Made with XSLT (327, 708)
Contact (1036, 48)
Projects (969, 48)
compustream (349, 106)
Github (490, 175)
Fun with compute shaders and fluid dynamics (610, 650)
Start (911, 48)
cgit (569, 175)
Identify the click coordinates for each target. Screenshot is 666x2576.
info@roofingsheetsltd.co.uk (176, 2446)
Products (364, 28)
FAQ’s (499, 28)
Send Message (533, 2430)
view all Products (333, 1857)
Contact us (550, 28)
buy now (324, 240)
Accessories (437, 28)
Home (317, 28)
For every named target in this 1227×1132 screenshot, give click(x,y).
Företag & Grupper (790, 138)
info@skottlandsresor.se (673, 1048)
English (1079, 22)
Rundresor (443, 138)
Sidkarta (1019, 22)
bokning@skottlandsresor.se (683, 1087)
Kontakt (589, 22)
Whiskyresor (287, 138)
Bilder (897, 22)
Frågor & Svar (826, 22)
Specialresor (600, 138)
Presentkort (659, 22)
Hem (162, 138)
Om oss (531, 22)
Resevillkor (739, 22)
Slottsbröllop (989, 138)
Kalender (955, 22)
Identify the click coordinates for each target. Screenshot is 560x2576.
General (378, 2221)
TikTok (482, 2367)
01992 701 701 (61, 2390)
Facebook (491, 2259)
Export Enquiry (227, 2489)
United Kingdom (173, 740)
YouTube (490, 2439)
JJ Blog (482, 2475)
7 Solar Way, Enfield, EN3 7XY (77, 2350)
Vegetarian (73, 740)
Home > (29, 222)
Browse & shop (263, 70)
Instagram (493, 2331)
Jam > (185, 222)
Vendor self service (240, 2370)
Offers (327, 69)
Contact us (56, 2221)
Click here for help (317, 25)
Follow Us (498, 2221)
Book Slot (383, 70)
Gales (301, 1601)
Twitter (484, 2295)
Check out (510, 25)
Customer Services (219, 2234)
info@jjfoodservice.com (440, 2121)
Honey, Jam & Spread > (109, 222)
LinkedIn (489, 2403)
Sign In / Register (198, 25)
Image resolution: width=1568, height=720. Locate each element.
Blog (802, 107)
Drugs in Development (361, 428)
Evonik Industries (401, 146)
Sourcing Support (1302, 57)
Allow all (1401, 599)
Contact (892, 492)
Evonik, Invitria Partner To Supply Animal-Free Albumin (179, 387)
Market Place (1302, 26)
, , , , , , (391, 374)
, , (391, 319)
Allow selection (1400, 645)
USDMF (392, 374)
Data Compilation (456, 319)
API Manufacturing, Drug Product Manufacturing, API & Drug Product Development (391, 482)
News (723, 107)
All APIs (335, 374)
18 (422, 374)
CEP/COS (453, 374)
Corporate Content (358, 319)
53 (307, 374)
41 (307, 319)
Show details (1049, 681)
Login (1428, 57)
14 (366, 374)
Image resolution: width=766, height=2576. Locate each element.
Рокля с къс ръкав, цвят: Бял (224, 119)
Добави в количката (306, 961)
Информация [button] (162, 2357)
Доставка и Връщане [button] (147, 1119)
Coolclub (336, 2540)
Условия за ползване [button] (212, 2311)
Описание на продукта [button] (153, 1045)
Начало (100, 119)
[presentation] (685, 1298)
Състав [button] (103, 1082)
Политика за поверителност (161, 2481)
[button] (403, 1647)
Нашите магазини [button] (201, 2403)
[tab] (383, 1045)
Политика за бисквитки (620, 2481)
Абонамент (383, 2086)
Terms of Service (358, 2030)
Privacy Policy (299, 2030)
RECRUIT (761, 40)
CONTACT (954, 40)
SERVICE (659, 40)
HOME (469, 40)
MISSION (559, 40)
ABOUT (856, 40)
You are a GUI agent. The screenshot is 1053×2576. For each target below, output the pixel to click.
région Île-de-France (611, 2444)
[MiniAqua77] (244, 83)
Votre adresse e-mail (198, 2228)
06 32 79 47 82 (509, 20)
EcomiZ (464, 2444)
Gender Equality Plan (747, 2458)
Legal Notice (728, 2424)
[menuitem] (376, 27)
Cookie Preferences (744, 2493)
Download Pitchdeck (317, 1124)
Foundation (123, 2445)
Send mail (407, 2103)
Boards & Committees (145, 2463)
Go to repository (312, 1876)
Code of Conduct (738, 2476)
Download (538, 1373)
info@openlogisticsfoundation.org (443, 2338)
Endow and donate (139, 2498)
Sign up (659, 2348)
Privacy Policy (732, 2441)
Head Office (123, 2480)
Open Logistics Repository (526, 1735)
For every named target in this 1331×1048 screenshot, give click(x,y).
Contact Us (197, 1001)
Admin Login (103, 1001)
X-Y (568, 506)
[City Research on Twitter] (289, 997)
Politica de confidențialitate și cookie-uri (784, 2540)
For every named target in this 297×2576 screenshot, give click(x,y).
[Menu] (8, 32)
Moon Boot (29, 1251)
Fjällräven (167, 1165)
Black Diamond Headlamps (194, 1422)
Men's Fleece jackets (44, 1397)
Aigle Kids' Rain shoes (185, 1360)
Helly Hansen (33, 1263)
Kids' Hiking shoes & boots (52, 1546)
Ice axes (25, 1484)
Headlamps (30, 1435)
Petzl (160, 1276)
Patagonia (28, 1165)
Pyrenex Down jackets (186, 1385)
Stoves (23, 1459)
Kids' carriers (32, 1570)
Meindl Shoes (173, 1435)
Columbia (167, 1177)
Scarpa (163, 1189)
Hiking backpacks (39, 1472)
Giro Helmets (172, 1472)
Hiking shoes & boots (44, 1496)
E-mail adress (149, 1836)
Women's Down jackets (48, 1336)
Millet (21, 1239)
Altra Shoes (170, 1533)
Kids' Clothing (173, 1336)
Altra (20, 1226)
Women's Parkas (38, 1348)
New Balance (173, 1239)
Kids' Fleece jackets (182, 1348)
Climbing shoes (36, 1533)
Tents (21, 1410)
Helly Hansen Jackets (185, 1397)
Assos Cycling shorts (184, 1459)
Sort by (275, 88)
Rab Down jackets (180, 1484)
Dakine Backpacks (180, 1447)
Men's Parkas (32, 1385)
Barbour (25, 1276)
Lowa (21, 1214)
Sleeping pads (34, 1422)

EXERCISE DESCRIPTION:
Copy out all of the entries above line for line, with no changes.

TASK RESULT:
Made with XSLT (327, 708)
Contact (1036, 48)
Projects (969, 48)
compustream (349, 106)
Github (490, 175)
Fun with compute shaders and fluid dynamics (610, 650)
Start (911, 48)
cgit (569, 175)
Identify the click coordinates for each target. Screenshot is 666x2576.
info@roofingsheetsltd.co.uk (176, 2446)
Products (364, 28)
FAQ’s (499, 28)
Send Message (533, 2430)
view all Products (333, 1857)
Contact us (550, 28)
buy now (324, 240)
Accessories (437, 28)
Home (317, 28)
For every named target in this 1227×1132 screenshot, give click(x,y).
Företag & Grupper (790, 138)
info@skottlandsresor.se (673, 1048)
English (1079, 22)
Rundresor (443, 138)
Sidkarta (1019, 22)
bokning@skottlandsresor.se (683, 1087)
Kontakt (589, 22)
Whiskyresor (287, 138)
Bilder (897, 22)
Frågor & Svar (826, 22)
Specialresor (600, 138)
Presentkort (659, 22)
Hem (162, 138)
Om oss (531, 22)
Resevillkor (739, 22)
Slottsbröllop (989, 138)
Kalender (955, 22)
Identify the click coordinates for each target. Screenshot is 560x2576.
General (378, 2221)
TikTok (482, 2367)
01992 701 701 (61, 2390)
Facebook (491, 2259)
Export Enquiry (227, 2489)
United Kingdom (173, 740)
YouTube (490, 2439)
JJ Blog (482, 2475)
7 Solar Way, Enfield, EN3 7XY (77, 2350)
Vegetarian (73, 740)
Home > (29, 222)
Browse & shop (263, 70)
Instagram (493, 2331)
Jam > (185, 222)
Vendor self service (240, 2370)
Offers (327, 69)
Contact us (56, 2221)
Click here for help (317, 25)
Follow Us (498, 2221)
Book Slot (383, 70)
Gales (301, 1601)
Twitter (484, 2295)
Check out (510, 25)
Customer Services (219, 2234)
info@jjfoodservice.com (440, 2121)
Honey, Jam & Spread > (109, 222)
LinkedIn (489, 2403)
Sign In / Register (198, 25)
Image resolution: width=1568, height=720. Locate each element.
Blog (802, 107)
Drugs in Development (361, 428)
Evonik Industries (401, 146)
Sourcing Support (1302, 57)
Allow all (1401, 599)
Contact (892, 492)
Evonik, Invitria Partner To Supply Animal-Free Albumin (179, 387)
Market Place (1302, 26)
, , , , , , (391, 374)
, , (391, 319)
Allow selection (1400, 645)
USDMF (392, 374)
Data Compilation (456, 319)
API Manufacturing, Drug Product Manufacturing, API & Drug Product Development (391, 482)
News (723, 107)
All APIs (335, 374)
18 (422, 374)
CEP/COS (453, 374)
Corporate Content (358, 319)
53 (307, 374)
41 (307, 319)
Show details (1049, 681)
Login (1428, 57)
14 (366, 374)
Image resolution: width=766, height=2576. Locate each element.
Рокля с къс ръкав, цвят: Бял (224, 119)
Добави в количката (306, 961)
Информация [button] (162, 2357)
Доставка и Връщане [button] (147, 1119)
Coolclub (336, 2540)
Условия за ползване [button] (212, 2311)
Описание на продукта [button] (153, 1045)
Начало (100, 119)
[presentation] (685, 1298)
Състав [button] (103, 1082)
Политика за поверителност (161, 2481)
[button] (403, 1647)
Нашите магазини [button] (201, 2403)
[tab] (383, 1045)
Политика за бисквитки (620, 2481)
Абонамент (383, 2086)
Terms of Service (358, 2030)
Privacy Policy (299, 2030)
RECRUIT (761, 40)
CONTACT (954, 40)
SERVICE (659, 40)
HOME (469, 40)
MISSION (559, 40)
ABOUT (856, 40)
You are a GUI agent. The screenshot is 1053×2576. For each target below, output the pixel to click.
région Île-de-France (611, 2444)
[MiniAqua77] (244, 83)
Votre adresse e-mail (198, 2228)
06 32 79 47 82 (509, 20)
EcomiZ (464, 2444)
Gender Equality Plan (747, 2458)
Legal Notice (728, 2424)
[menuitem] (376, 27)
Cookie Preferences (744, 2493)
Download Pitchdeck (317, 1124)
Foundation (123, 2445)
Send mail (407, 2103)
Boards & Committees (145, 2463)
Go to repository (312, 1876)
Code of Conduct (738, 2476)
Download (538, 1373)
info@openlogisticsfoundation.org (443, 2338)
Endow and donate (139, 2498)
Sign up (659, 2348)
Privacy Policy (732, 2441)
Head Office (123, 2480)
Open Logistics Repository (526, 1735)
For every named target in this 1331×1048 screenshot, give click(x,y).
Contact Us (197, 1001)
Admin Login (103, 1001)
X-Y (568, 506)
[City Research on Twitter] (289, 997)
Politica de confidențialitate și cookie-uri (784, 2540)
For every named target in this 297×2576 screenshot, give click(x,y).
[Menu] (8, 32)
Moon Boot (29, 1251)
Fjällräven (167, 1165)
Black Diamond Headlamps (194, 1422)
Men's Fleece jackets (44, 1397)
Aigle Kids' Rain shoes (185, 1360)
Helly Hansen (33, 1263)
Kids' Hiking shoes & boots (52, 1546)
Ice axes (25, 1484)
Headlamps (30, 1435)
Petzl (160, 1276)
Patagonia (28, 1165)
Pyrenex Down jackets (186, 1385)
Stoves (23, 1459)
Kids' carriers (32, 1570)
Meindl Shoes (173, 1435)
Columbia (167, 1177)
Scarpa (163, 1189)
Hiking backpacks (39, 1472)
Giro Helmets (172, 1472)
Hiking shoes & boots (44, 1496)
E-mail adress (149, 1836)
Women's Down jackets (48, 1336)
Millet (21, 1239)
Altra Shoes (170, 1533)
Kids' Clothing (173, 1336)
Altra (20, 1226)
Women's Parkas (38, 1348)
New Balance (173, 1239)
Kids' Fleece jackets (182, 1348)
Climbing shoes (36, 1533)
Tents (21, 1410)
Helly Hansen Jackets (185, 1397)
Assos Cycling shorts (184, 1459)
Sort by (275, 88)
Rab Down jackets (180, 1484)
Dakine Backpacks (180, 1447)
Men's Parkas (32, 1385)
Barbour (25, 1276)
Lowa (21, 1214)
Sleeping pads (34, 1422)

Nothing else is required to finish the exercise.